Praga: un lugar para la protesta

Uno de los hechos característicos del actual proceso de globalización y mundialización lo constituye la circunstancia que muchas de las decisiones más importantes para la vida de los pueblos se adoptan fuera de los límites del Estado nacional.

De hecho, el mundo asiste a una creciente pérdida de soberanía de las naciones jurídicamente organizadas y cada vez más, son las grandes corporaciones y los organismos internacionales las que adoptan las decisiones de las que dependen los ingresos, la salud, la educación y las condiciones medioambientales en que se desarrolla la vida de los ciudadanos.

En todo caso, en los pronunciamientos electorales que llevan al gobierno a tal o cual partido en los países democráticos occidentales solo tienen derecho a la «ciudadanía» los ciudadanos habilitados dentro de cada Estado.

Estando el destino de millones de mexicanos, brasileños, argentinos, venezolanos y chilenos, en gran medida determinado por las opciones políticas que se adoptan en los Estados Unidos, los ciudadanos del resto de las naciones del continente no tienen oportunidad de marcar su preferencia en la vida política yanqui.

Afianzando la base electoral nacional que necesita para legitimarse y garantizar la continuidad de su partido y de sus políticas, los líderes de los grandes países de democracia capitalista (Clinton, Blair, Jospin, Schroeder, etc.) no tienen que rendir ni remotamente cuentas a la parte de la población mundial que queda del lado de afuera del desarrollo mundial, a la población sin ciudadanía del mundo pobre.

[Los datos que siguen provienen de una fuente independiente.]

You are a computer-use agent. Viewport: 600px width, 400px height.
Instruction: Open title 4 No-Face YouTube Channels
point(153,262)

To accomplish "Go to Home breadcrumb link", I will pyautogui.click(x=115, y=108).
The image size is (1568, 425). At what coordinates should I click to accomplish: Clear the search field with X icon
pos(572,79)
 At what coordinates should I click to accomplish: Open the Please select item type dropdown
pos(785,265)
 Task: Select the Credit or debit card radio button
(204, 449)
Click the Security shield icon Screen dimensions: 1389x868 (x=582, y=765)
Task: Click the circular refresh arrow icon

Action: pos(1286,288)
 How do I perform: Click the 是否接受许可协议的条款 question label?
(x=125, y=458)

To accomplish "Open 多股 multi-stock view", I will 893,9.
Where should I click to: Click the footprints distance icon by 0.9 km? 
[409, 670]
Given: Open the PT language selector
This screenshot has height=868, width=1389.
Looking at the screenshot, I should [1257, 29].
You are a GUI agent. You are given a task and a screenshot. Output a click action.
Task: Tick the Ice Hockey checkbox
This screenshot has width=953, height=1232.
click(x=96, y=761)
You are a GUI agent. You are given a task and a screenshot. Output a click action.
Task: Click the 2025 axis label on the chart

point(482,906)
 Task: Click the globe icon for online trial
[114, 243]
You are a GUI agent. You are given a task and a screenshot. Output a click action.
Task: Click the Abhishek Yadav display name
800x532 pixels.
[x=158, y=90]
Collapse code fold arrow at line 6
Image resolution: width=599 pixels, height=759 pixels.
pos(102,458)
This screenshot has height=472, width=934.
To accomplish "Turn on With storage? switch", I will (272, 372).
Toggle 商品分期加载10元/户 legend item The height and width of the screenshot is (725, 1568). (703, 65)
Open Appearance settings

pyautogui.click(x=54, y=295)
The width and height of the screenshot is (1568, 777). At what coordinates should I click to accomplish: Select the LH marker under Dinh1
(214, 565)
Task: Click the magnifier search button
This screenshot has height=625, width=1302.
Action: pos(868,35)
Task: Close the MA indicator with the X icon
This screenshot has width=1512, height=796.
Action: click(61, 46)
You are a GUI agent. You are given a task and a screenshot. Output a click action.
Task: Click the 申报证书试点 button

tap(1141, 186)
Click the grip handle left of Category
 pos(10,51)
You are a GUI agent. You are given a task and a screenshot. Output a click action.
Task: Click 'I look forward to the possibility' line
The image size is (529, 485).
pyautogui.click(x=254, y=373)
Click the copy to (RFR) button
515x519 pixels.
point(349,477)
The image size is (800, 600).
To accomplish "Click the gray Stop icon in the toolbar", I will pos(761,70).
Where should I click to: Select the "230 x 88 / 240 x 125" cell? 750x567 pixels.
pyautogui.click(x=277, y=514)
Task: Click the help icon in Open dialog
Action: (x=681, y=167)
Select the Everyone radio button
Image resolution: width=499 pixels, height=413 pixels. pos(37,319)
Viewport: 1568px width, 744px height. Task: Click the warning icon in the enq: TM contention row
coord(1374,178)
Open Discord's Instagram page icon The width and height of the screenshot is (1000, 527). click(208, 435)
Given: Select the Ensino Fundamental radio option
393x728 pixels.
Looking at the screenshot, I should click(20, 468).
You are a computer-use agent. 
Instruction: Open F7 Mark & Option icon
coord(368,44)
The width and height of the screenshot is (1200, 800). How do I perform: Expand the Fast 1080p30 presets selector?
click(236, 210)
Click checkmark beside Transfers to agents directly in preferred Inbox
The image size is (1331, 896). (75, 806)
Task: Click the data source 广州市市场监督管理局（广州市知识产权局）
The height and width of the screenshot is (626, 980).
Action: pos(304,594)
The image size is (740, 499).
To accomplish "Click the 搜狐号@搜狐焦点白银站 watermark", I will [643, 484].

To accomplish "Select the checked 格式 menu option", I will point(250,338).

Esta realidad se ha visto en los últimos años acompañada de otras respuestas, con la incorporación de otros protagonistas, al menos en el mundo de la protesta: las manifestaciones de los grupos antiglobalización que turbaron el desarrollo de las Conferencias de Seattle y de Washington en los últimos meses.

La convocatoria, ahora, a la reunión que en esta semana del 18 al 23 de setiembre realizan el FMI y el Banco Mundial, proviene de un gran número de organizaciones.

Organizaciones no gubernamentales, gremios estudiantiles, agrupamientos de ecologistas, y pronunciamientos de organizaciones sindicales de Europa y de los Estados Unidos.

El mundo se globaliza y la protesta también.

Las decisiones se centralizan y el rechazo y la contestación hacen lo mismo.

La reunión que se realiza en Praga se ha convertido así en una nueva edición de las confrontaciones que oponen a los organismos rectores del proceso de globalización con sus críticos surgidos en las universidades, la prensa, los sindicatos y los movimientos de defensa del medio ambiente.

Hay ONGs que tienen objetivos definidos y precisos, como Jubileo 2000 que propone condonar la deuda de los países del Tercer Mundo.

El objetivo principal de las reuniones oficiales es discutir las mejores formas de incorporación a la economía de mercado de los países del antiguo bloque oriental.

Según se informa, se prevé la llegada a Praga de algunas decenas de miles de manifestantes, y en filas del gobierno y de las autoridades policiales checas ha cundido la preocupación por que las manifestaciones no desemboquen en una situación de caos incontrolable.

Ya se ha previsto por parte de los manifestantes realizar, en el curso de la semana, 216 manifestaciones callejeras.

La idea es hacer confluir todas las protestas en una gran manifestación el día 26 de setiembre.

Alrededor de 11 mil policías y 1.600 soldados han sido movilizados.

Al mismo tiempo, voceros de organizaciones sindicales norteamericanas, como la AFL-CIO, han adelantado su solidaridad con estas manifestaciones en Europa y preparan, para el mismo día 26, acciones de protesta contra el BM y el FMI.

Son realidades que vale la pena no perder de vista.